In order for authoritarianism to take hold, the authoritarians must be seen as serious thinkers who in fact might have the answers to whatever national problems they are promoting as supposedly existential. This is true of politics in general, but it becomes more true the more you work your way up towards the pinnacle of authoritarianism, were making fun of the ruling party is invariably criminalized—or will simply get you executed outright. Nobody is going to pledge to upend a nation's government to instead install a man wearing a duck costume and tooting a kazoo, at least nobody other than people who are also wearing duck costumes and tooting kazoos. A movement loses power when the public finds it mockable, rather than revolutionary.
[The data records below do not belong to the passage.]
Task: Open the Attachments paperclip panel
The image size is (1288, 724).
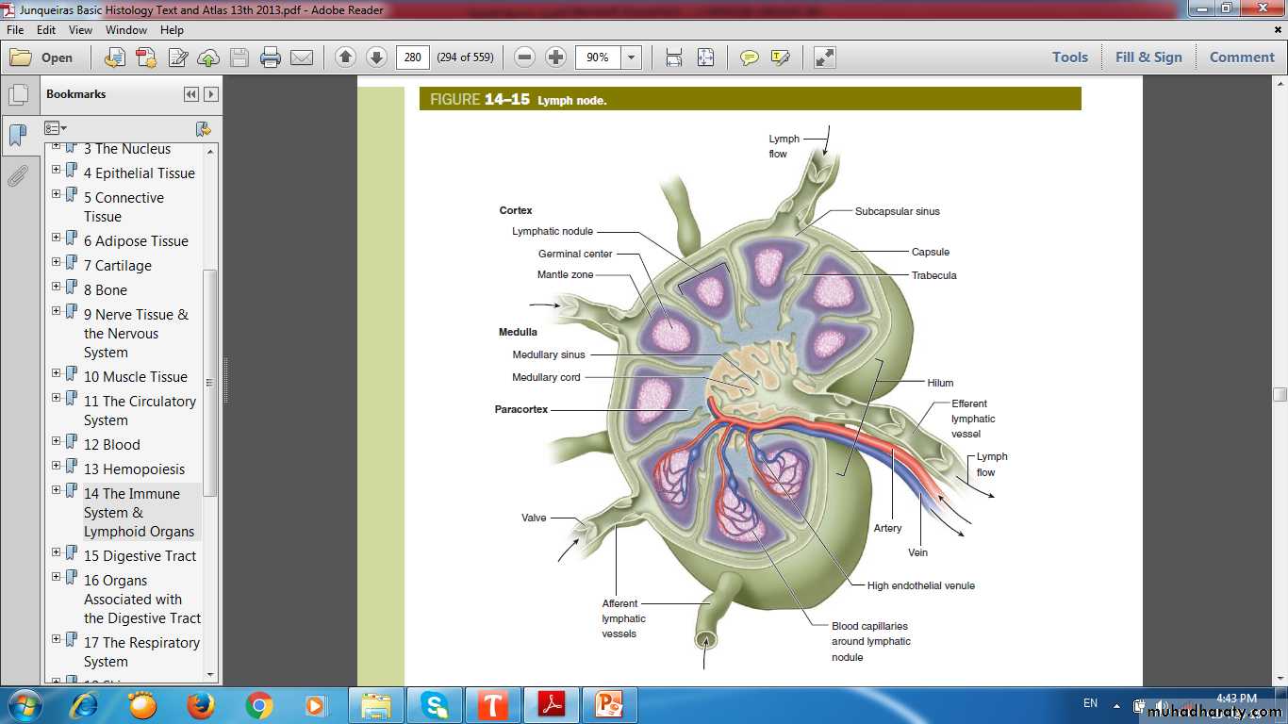Action: point(18,176)
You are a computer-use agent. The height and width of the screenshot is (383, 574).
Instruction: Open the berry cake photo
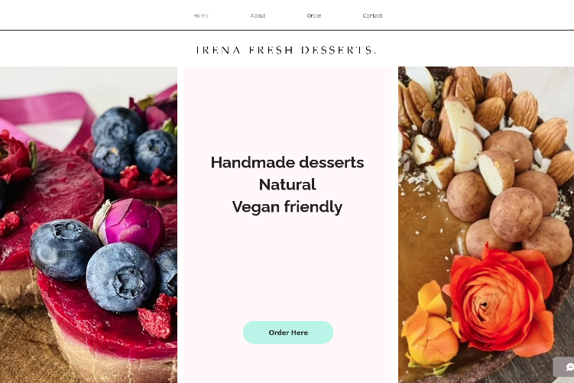tap(89, 225)
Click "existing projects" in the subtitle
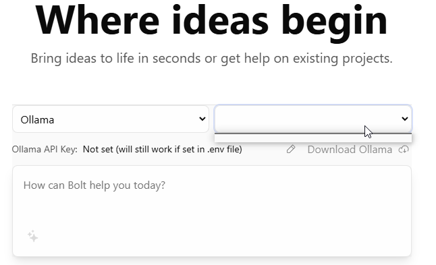Screen dimensions: 436x265 tap(343, 59)
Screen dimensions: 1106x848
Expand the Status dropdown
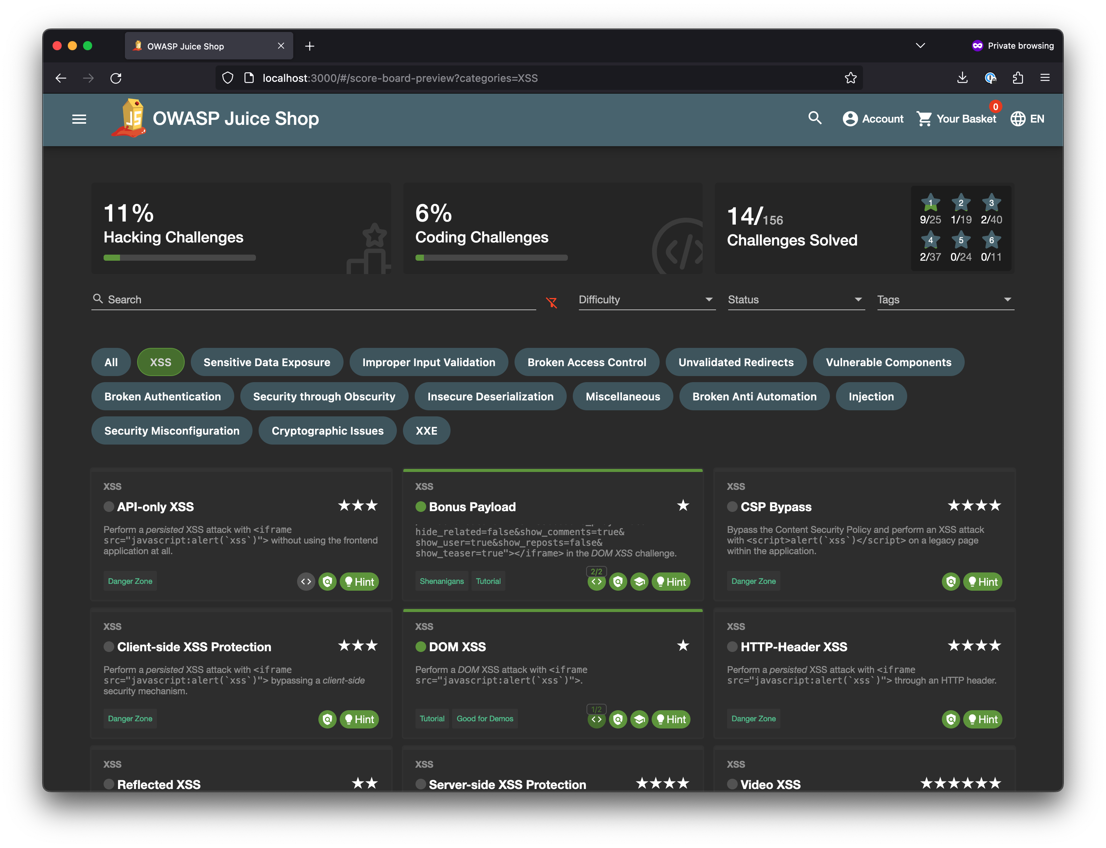point(796,299)
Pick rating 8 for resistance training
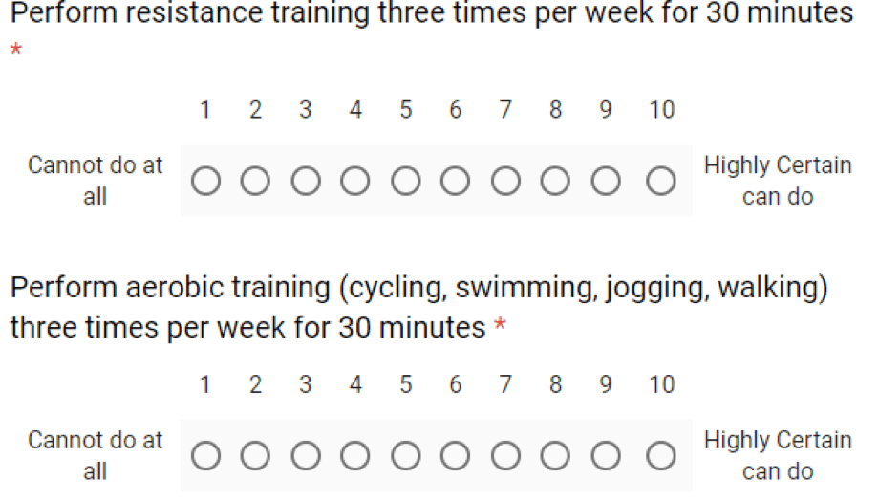The width and height of the screenshot is (879, 502). point(555,181)
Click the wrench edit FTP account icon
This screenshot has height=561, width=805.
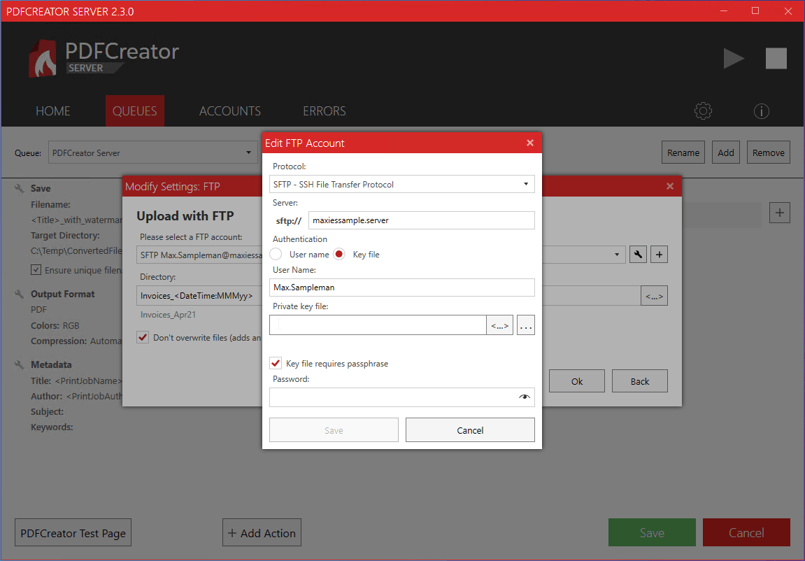tap(638, 255)
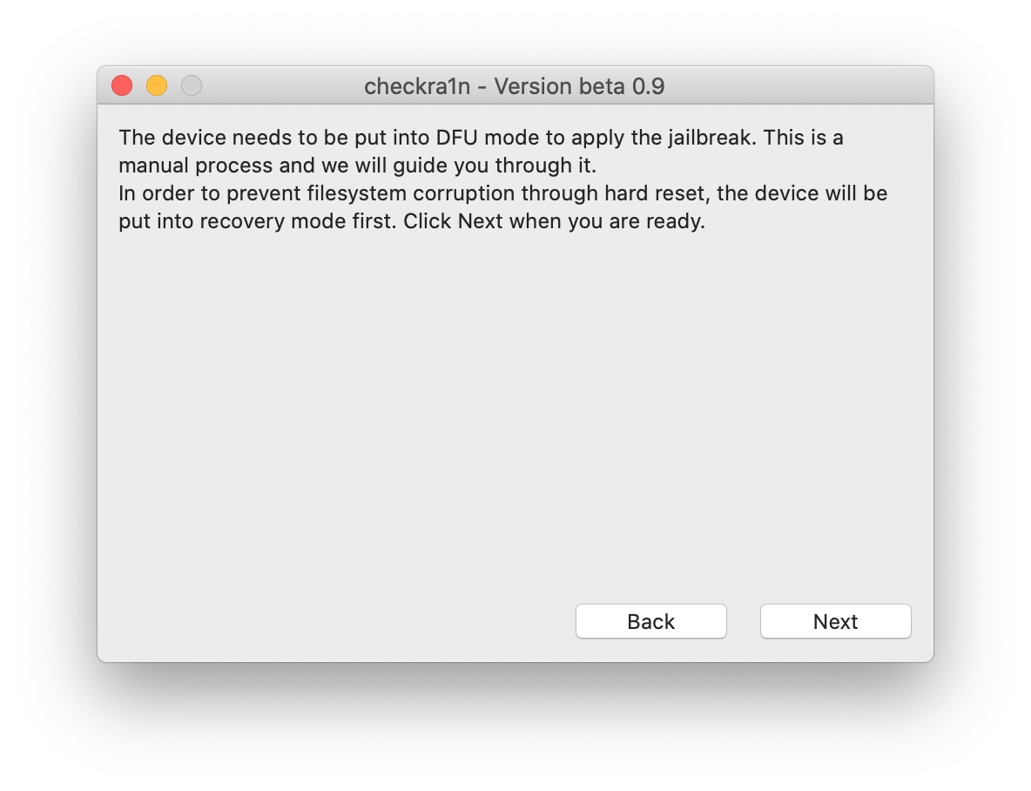Go back with the Back button

650,621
Most importantly, the members of a nation's public most attracted to authoritarian movements tend to be the faux-hypermasculine, self-imagined Great Men who cannot stand being mocked for their own unusual beliefs and who see, in Dear Leader and his associates, validation that those beliefs are not weird, and not out of the mainstream, and not worthy of scorn. That is the whole premise of their support: They don't want to be mocked. They want to be treated as Important.
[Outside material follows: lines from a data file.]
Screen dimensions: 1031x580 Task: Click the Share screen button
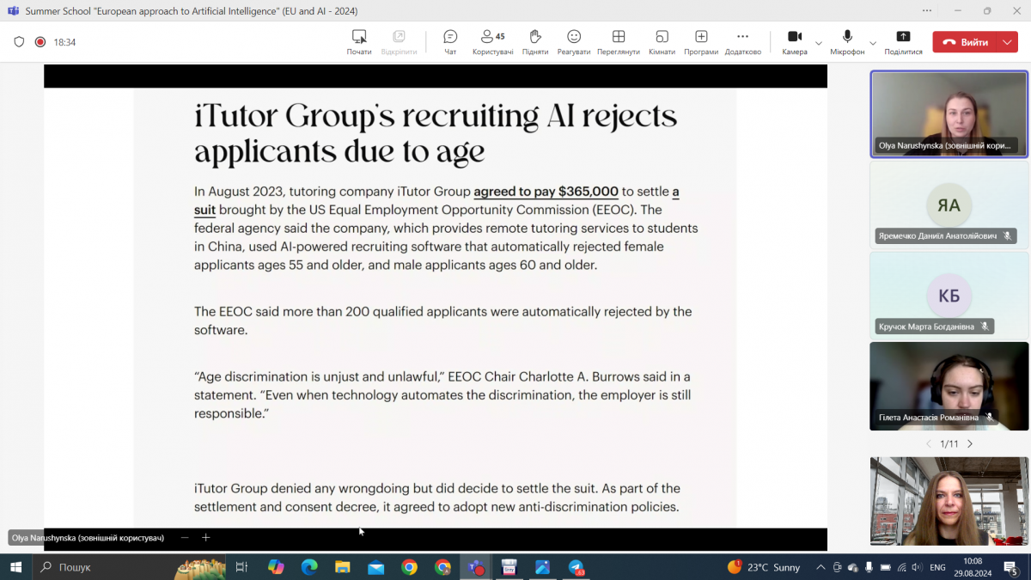pyautogui.click(x=903, y=41)
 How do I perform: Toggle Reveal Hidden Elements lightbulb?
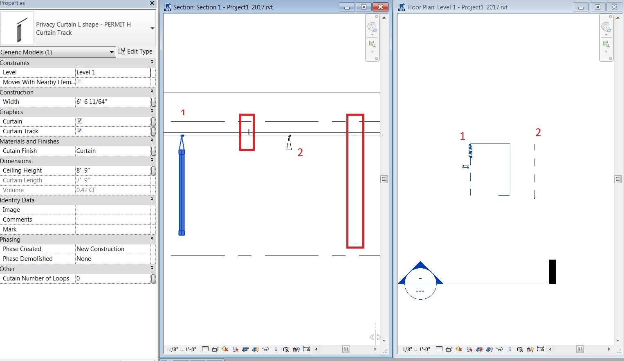point(275,350)
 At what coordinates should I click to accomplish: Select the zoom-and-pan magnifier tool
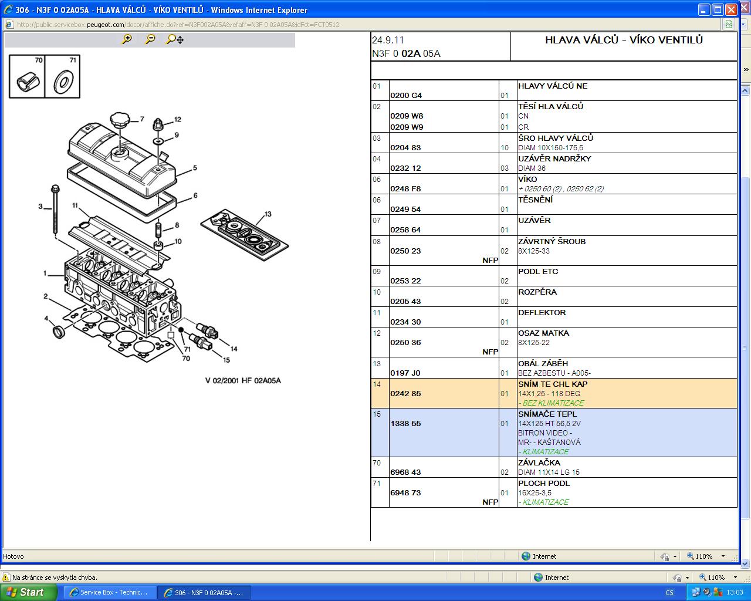[174, 39]
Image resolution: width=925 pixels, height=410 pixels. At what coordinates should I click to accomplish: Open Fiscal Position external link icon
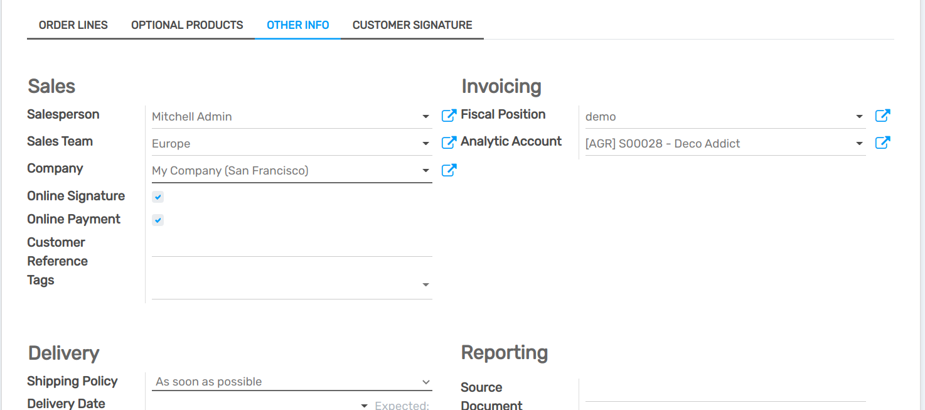coord(882,116)
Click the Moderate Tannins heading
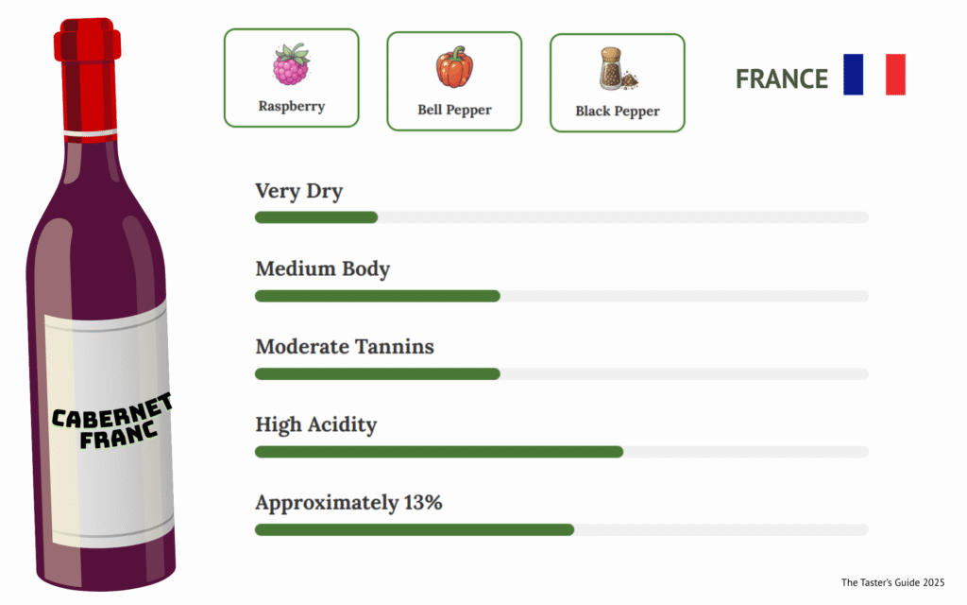 coord(345,346)
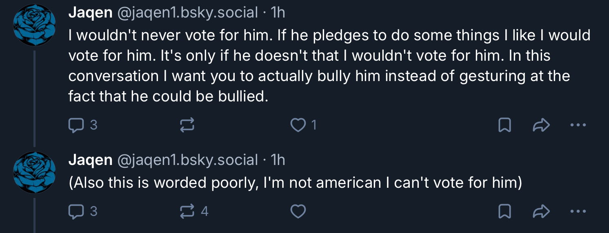
Task: Open the second post's blue rose avatar
Action: [x=34, y=172]
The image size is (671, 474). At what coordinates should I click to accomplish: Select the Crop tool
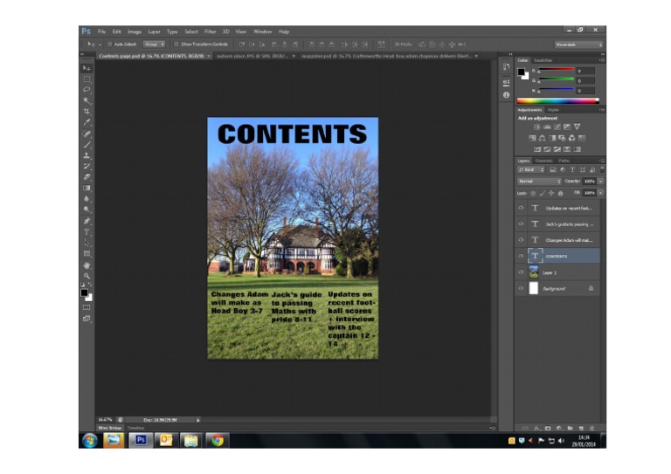86,111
The more gravitas The Movement can be designed to have, the more important and influential its public backers can imagine themselves to be. But the opposite is also true; if The Movement is instead broadly made fun of as a collection of clowns and crackpots, suddenly it becomes a much more uncomfortable experience for these would-be movement members to publicly declare themselves fans. It becomes not a way to project gravitas, but just another declaration that makes those around them either laugh at them or look at them with scorn.

Think of flamboyantly masculine showmen like former pro wrestler Hulk Hogan, one of the celebrities that graced Trump's Republican renomination for the presidency during a convention that attempted to exude an aura of strength and inevitability. You can either think of Hulk Hogan as an avatar of masculinity, a hard-fighting crazy-eyed warrior against whichever manufactured enemy the broader kayfabe has most recently installed, or you can think of him as a greased-up man in his underpants shrieking performatively at similarly greased-up co-workers for the sake of gawking and possibly drunk crowds.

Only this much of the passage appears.